● Exercise objective:
Extract every line of the data below and reproduce each one word for word, without any change.

● Information provided:
___

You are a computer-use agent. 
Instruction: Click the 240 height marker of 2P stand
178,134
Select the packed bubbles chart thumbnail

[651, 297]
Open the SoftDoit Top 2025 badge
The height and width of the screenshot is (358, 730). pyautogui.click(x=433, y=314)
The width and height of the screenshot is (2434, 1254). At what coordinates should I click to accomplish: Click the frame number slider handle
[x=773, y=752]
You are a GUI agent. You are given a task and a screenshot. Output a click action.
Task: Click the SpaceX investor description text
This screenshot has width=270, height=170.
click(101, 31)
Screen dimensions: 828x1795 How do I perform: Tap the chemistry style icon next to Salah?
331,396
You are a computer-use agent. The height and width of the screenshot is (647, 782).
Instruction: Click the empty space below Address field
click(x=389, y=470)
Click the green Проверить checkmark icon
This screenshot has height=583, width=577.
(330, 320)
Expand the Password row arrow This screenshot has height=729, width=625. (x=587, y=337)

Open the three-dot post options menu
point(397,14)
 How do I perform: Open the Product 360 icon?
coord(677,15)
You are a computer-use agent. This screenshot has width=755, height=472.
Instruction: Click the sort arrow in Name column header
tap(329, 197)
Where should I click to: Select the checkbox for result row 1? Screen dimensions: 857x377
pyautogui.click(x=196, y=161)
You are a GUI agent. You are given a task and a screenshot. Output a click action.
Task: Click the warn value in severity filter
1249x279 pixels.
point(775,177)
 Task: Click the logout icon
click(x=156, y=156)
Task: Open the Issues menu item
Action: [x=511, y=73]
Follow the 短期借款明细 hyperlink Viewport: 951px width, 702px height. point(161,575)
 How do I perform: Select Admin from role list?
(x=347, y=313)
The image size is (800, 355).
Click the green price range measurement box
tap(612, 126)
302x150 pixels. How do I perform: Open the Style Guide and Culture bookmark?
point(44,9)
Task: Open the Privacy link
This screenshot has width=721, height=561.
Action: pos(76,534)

___

● Answer below:
You are a computer-use agent. 
Instruction: Click the 240 height marker of 2P stand
178,134
Select the packed bubbles chart thumbnail

[651, 297]
Open the SoftDoit Top 2025 badge
The height and width of the screenshot is (358, 730). pyautogui.click(x=433, y=314)
The width and height of the screenshot is (2434, 1254). At what coordinates should I click to accomplish: Click the frame number slider handle
[x=773, y=752]
You are a GUI agent. You are given a task and a screenshot. Output a click action.
Task: Click the SpaceX investor description text
This screenshot has width=270, height=170.
click(101, 31)
Screen dimensions: 828x1795 How do I perform: Tap the chemistry style icon next to Salah?
331,396
You are a computer-use agent. The height and width of the screenshot is (647, 782).
Instruction: Click the empty space below Address field
click(x=389, y=470)
Click the green Проверить checkmark icon
This screenshot has height=583, width=577.
(330, 320)
Expand the Password row arrow This screenshot has height=729, width=625. (x=587, y=337)

Open the three-dot post options menu
point(397,14)
 How do I perform: Open the Product 360 icon?
coord(677,15)
You are a computer-use agent. This screenshot has width=755, height=472.
Instruction: Click the sort arrow in Name column header
tap(329, 197)
Where should I click to: Select the checkbox for result row 1? Screen dimensions: 857x377
pyautogui.click(x=196, y=161)
You are a GUI agent. You are given a task and a screenshot. Output a click action.
Task: Click the warn value in severity filter
1249x279 pixels.
point(775,177)
 Task: Click the logout icon
click(x=156, y=156)
Task: Open the Issues menu item
Action: [x=511, y=73]
Follow the 短期借款明细 hyperlink Viewport: 951px width, 702px height. point(161,575)
 How do I perform: Select Admin from role list?
(x=347, y=313)
The image size is (800, 355).
Click the green price range measurement box
tap(612, 126)
302x150 pixels. How do I perform: Open the Style Guide and Culture bookmark?
point(44,9)
Task: Open the Privacy link
This screenshot has width=721, height=561.
Action: pos(76,534)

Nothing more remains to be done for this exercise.